Fundación Global Nature es la responsable de las plantaciones de setos en lindes de parcelas agrícolas, de igual forma, es responsable de realizar las labores de monitorización de esas infraestructuras verdes entre las que se incluye: contaje de marras (plantas muertas) para su futura reposición y riego de apoyo.

En general, cualquier plantación con fines de conservación de biodiversidad que se realice tiene dos fases importantes. La primera, la fase propiamente de plantación, en la que se debe acondicionar el terreno causando el menor estrés posible en el entorno, plantar las especies seleccionadas e instalar protectores. Hasta aquí, el esfuerzo es realmente grande, son muchas horas de trabajo a sabiendas de que, en el mejor de los casos, el éxito de la plantación no sobrepasa del 80%.

La segunda fase de cualquier plantación es el seguimiento y aunque hay ocasiones en las que no se lleva a cabo, ya sea por desconocimiento o simplemente porque no hay presupuesto asignado para ello.

El riego de apoyo se realiza durante los dos primeros veranos tras haber realizado la plantación. En concreto, en La Mancha, con un año muy seco con zonas en las que ha habido precipitaciones menores a 100 litros por metro cuadrado, el riego es prioritario para poder salvaguardar todo el esfuerzo y dinero invertido en crear estos setos. Así, con casi un mes de anticipación, se ha empezado a aportar agua para garantizar la supervivencia de los setos de biodiversidad que se han creado en el marco del proyecto LIFE Estepas de La Mancha.

La mayoría de estas plantas son arbustivas (rosa canina, orgaza, cambrón, cantueso, mejorana, romero) y producidas por el vivero de Malagón de la Junta de Castilla – La Mancha. Son plantas silvestres y propias de la zona, características importantes para que la restauración ecológica que se está llevando acabo tenga éxito y se mantenga por si sola una vez finalizado el proyecto.

Una veintena de agricultores

Más de veinte agricultores han colaborado directamente para permitir la creación de los setos en sus lindes, otros tantos están a la espera que en otoño se reinicien las plantaciones y también puedan recibir plantas en las lindes de sus parcelas. Además, se han creado otros setos en terrenos públicos gestionados por cooperativas y asociaciones de agricultores y en vías pecuarias, que también colindan con parcelas agrícolas.

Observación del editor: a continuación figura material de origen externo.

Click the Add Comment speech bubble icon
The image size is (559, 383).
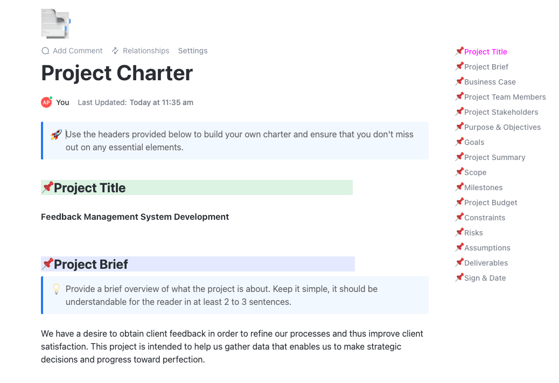(x=45, y=51)
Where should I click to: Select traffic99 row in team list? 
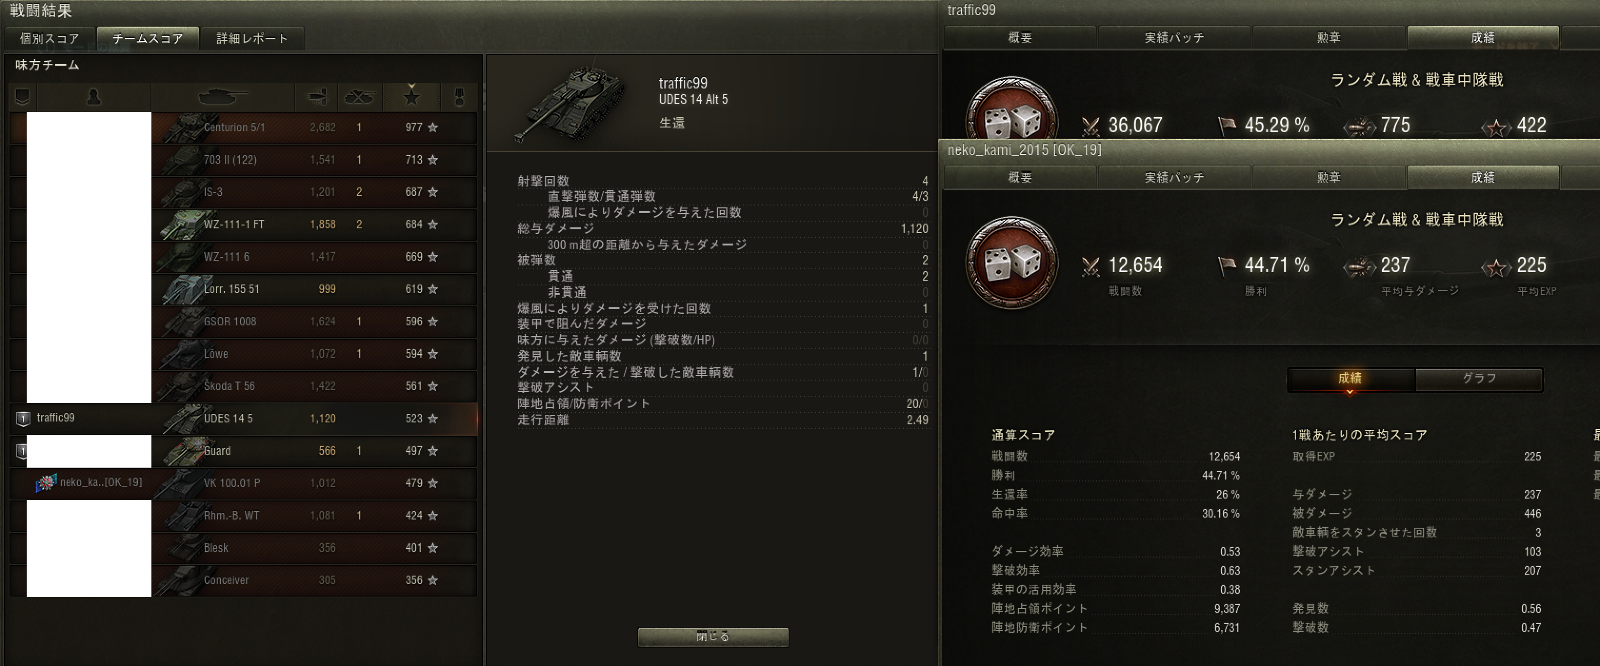coord(243,418)
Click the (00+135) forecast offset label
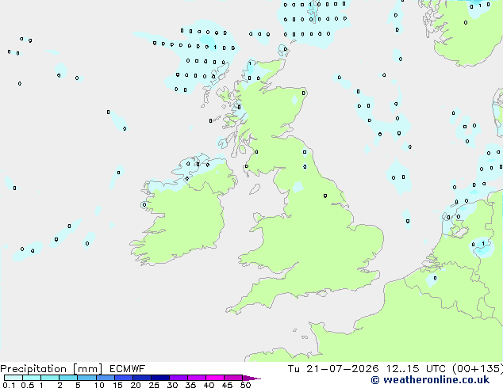Viewport: 503px width, 388px height. click(478, 369)
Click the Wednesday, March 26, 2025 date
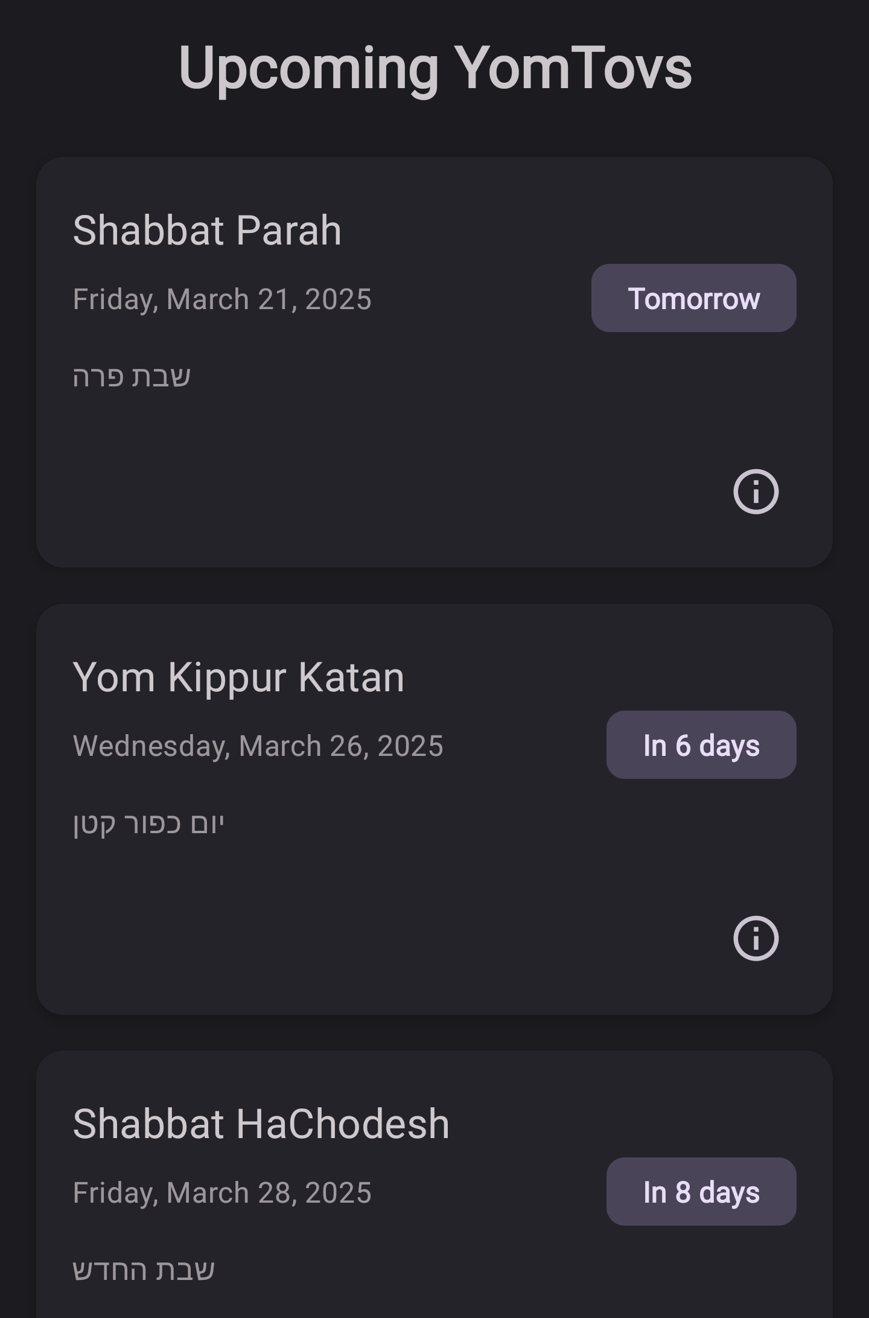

Estos setos ofrecen también un beneficio a los agricultores, ya que, por ejemplo, minimizan la posible erosión por viento y actúan como barrera de contaminantes de otras parcelas. Además, fomentan la presencia de insectos beneficiosos, como las mariquitas, que son depredadores de plagas.

Las aves esteparias en las que se enfoca el proyecto LIFE están protegidas (sisón, avutarda, alcaraván, ganga, ortega, aguilucho cenizo y aguilucho pálido). Las aves esteparias, originarias de las grandes llanuras de Asia y Europa Central, encuentran en España sus últimas y más importantes poblaciones tras extinguirse en buena parte del resto del continente. Castilla-La Mancha, en concreto, es uno de los últimos refugios para estas especies. Alberga el 40% de la población europea de avutarda y ganga ibérica y entre el 10-20% de alcaraván. El 35% de la población mundial de sisón habita en Castilla-La Mancha. También es la Comunidad Autónoma con mayores poblaciones de especies de interés cinegético asociadas a estos cultivos, como la perdiz y la codorniz. Adicionalmente más de 5 ha de bosquetes se han plantado como estrategia de recuperación de zonas arboladas de porte bajo para beneficio de la biodiversidad y polinizadores útiles en agricultura.